For instance, TDK has some moments of bad acting by almost everyone except Ledger and Bale. Aaron Eckhart, Maggie Gyllenhaal, even the great Gary Oldman could have been better coached by Nolan in spots, and a lot of the extras in the film should have been forced to take an acting class or two. Contrast that to Rises, which is very well acted across the board (except for one noticeable glare, which I will get to in a little bit). Bale shines here, and is given much more to do than in the previous film. Hathaway is much better as Catwoman than I expected, and really gives a controlled, even performance. Joseph-Gordon Levitt is also a standout, and inserts an emotional presence into the film that is perhaps more relatable for the audience than any other character in this series, as the everyman policeman Robert Blake.

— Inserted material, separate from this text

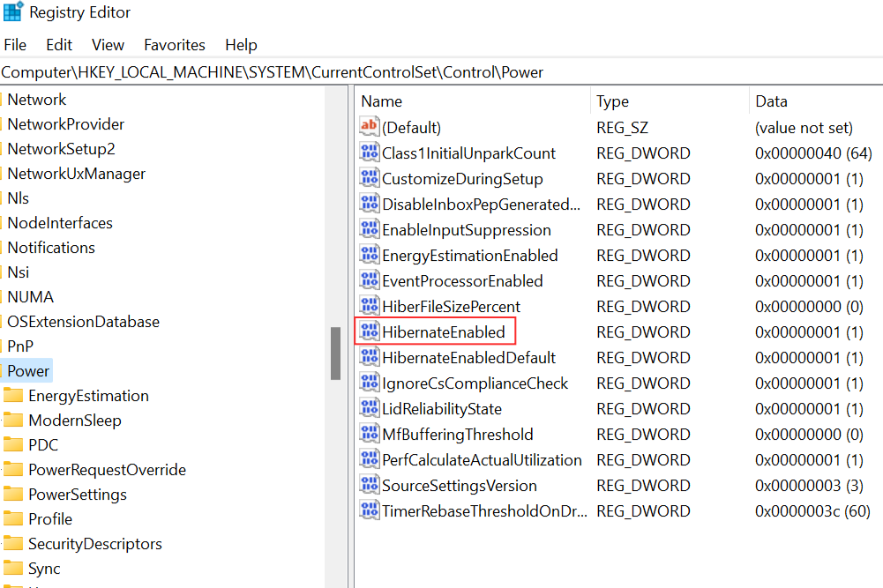Click the tree pane vertical scrollbar thumb
The image size is (883, 588).
(x=335, y=354)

Because the Joker gave us the most entertaining moments of the series that couldn’t be recreated, I think Nolan and company smartly went a completely different direction with Bane. As an expelled member of the League of Shadows, of which Bruce was also once a member, Bane knows how Bruce/Batman functions as well as anyone, and can exploit his weaknesses. The Joker brought chaos into Gotham and Batman’s world, but he never had the ability to understand Batman in a way that could permanently bring him down for good; whereas Bane, although not as cunning, had the power to break Batman’s body and soul—first by breaking his back in a brutal fistfight, then by taking him to a foreign prison to rot as Bruce watches Bane destroy Gotham from the inside.
This film is by no means perfect. Certain plot points seem slightly half-baked in order to make the story work out the way Nolan wanted, rather than letting them develop organically. The character Miranda Tate in particular fits this bill, and her not unexpected turn as Talia-al-Ghul at the end seemed unearned, and perhaps even unbelievable. This is the second film in a row for Nolan that he failed to direct Marion Cotillard to a good performance as the antagonist.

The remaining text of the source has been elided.